Dix-sept soldats ont été tués depuis le début de l'année autour du
Nagorny Karabakh, république autoproclamée depuis une guerre dans les
années 1990 qui a fait 30000 morts et perdue par l'Azerbaïdjan.
Le président arménien Serge Sarkissian a remercié son homologue
français pour ses efforts en vue d'une "paix durable".
Le président français a promis de répéter son message de
"réconciliation" à son homologue azerbaïdjanais Ilham Aliev, vendredi
matin à Bakou.
Et c'est avec la même casquette de "faiseur de paix" que Nicolas
Sarkozy doit conclure son périple vendredi après-midi à Tbilissi,
trois ans après avoir négocié un cessez-le-feu controversé entre la
Russie et la Géorgie.
Cet accord suscite aujourd'hui le mécontentement des Géorgiens, qui
jugent que les Russes ne l'ont pas appliqué.

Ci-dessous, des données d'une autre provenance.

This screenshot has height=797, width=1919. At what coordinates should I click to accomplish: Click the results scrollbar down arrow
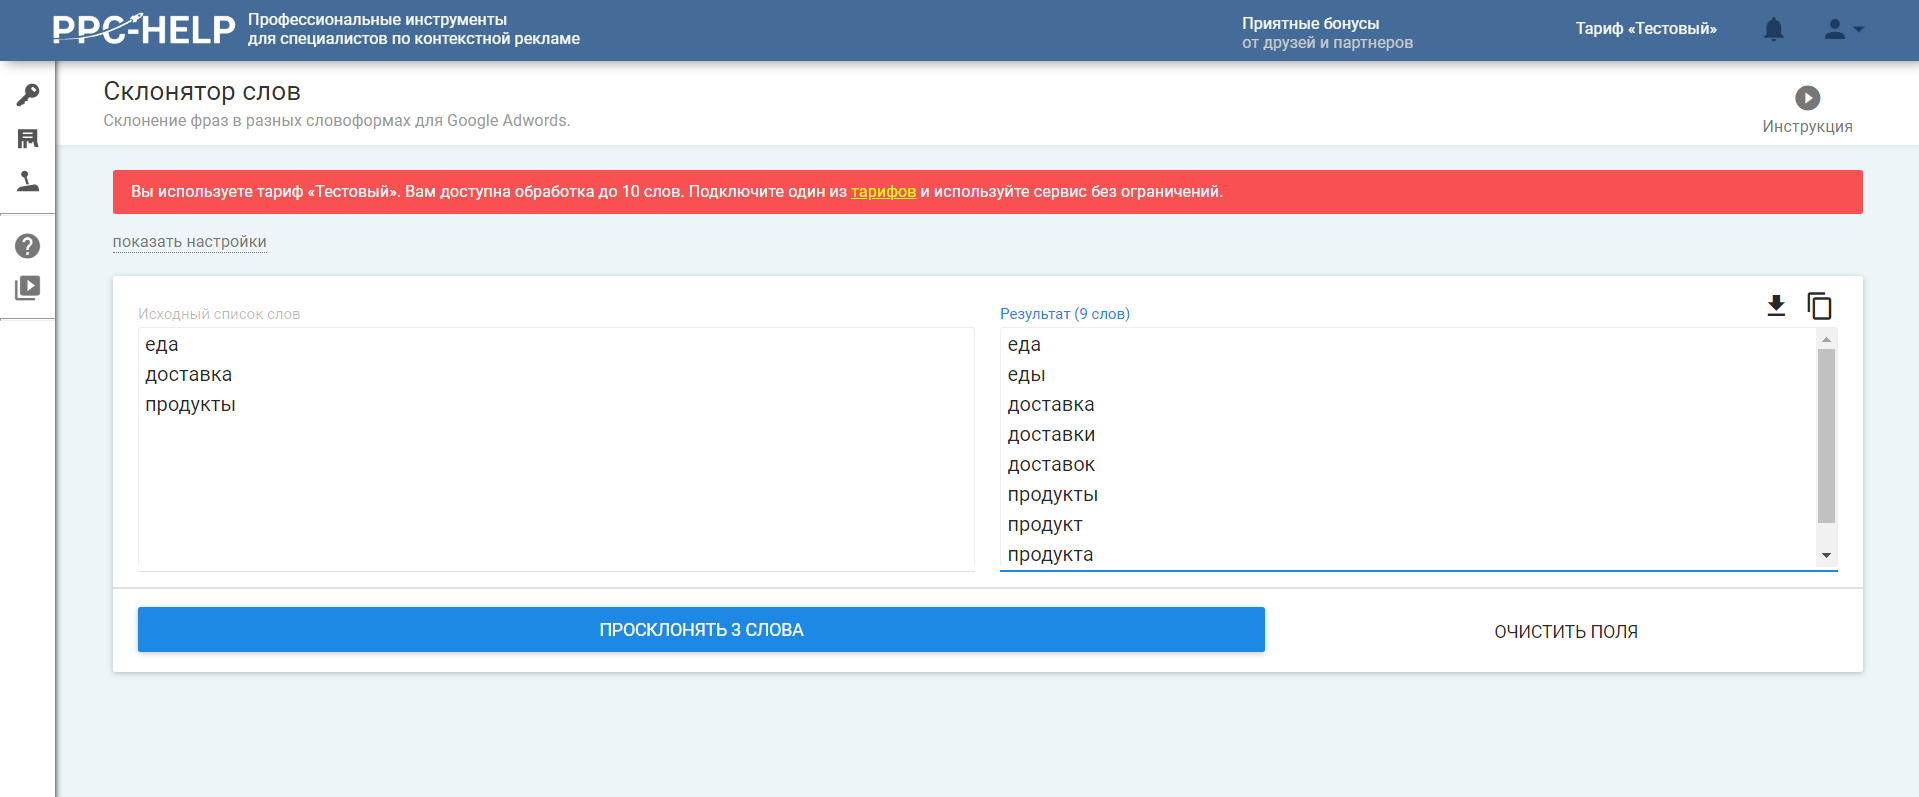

Sarkozy devrait cesser de jouer les historiens selon le ministre turc
Le président français Nicolas Sarkozy ferait mieux de s'occuper des
problèmes des Français plutôt que de jouer les historiens sur la
question du génocide arménien, a estimé vendredi le ministre turc aux
Affaires européennes Egemen Bagis, réagissant à des déclarations de
Nicolas Sarkozy.
"Il serait mieux, pour la sérénité en France, en Europe et dans le
monde que M. Sarkozy abandonne le rôle de l'historien et se creuse un
peu la tête pour sortir son pays du gouffre économique dans lequel il
se trouve et produise des projets pour l'avenir de l'Union
européenne", a déclaré Egemen Bagis, cité par l'agence de presse
Anatolie, lors d'une visite à Sarajevo.
"Notre mission, en tant qu'hommes politiques, n'est pas de définir le
passé ou les événements du passé. C'est de définir l'avenir", a
insisté le ministre, avant d'accuser le président français
d'"exploitation à l'approche de l'élection" présidentielle française,
de la thématique arménienne.
"Sarkozy a probablement adopté ce type d'approche après avoir été
effrayé par les derniers sondages politiques en France", a-t-il
commenté.
Le chef de la diplomatie turque Ahmet Davutoglu a lui aussi dénoncé
"l'opportunisme politique" de "propos qui s'inscrivent totalement dans
le contexte électoral en France".
"Ceux qui disent à la Turquie de se réconcilier avec son passé doivent
d'abord se regarder dans un miroir", a-t-il asséné, faisant référence
au passé colonial de la France.
Présent à Ankara vendredi pour la signature d'un accord de coopération
sécuritaire, le ministre français de l'Intérieur Claude Guéant a
répondu aux questions de journalistes en les appelant à ne pas
surinterpréter les propos de son président.
"Il convient de s'en tenir strictement aux propos du président de la
République sans les interpréter", a dit Claude Guéant, affirmant que
Nicolas Sarkozy "n'a pas évoqué de délai" pour qu'Ankara reconnaisse
le "génocide" arménien.
Interrogé sur le point de savoir comment réagirait la France si la
Turquie décidait de reconnaître "le génocide des Algériens", Claude
Guéant à répondu: "Le président de la République française est allé en
Algérie, il a eu des propos extrêmement forts sur ce moment douloureux
de notre passé entre l'Algérie et la France. Il a tourné la page".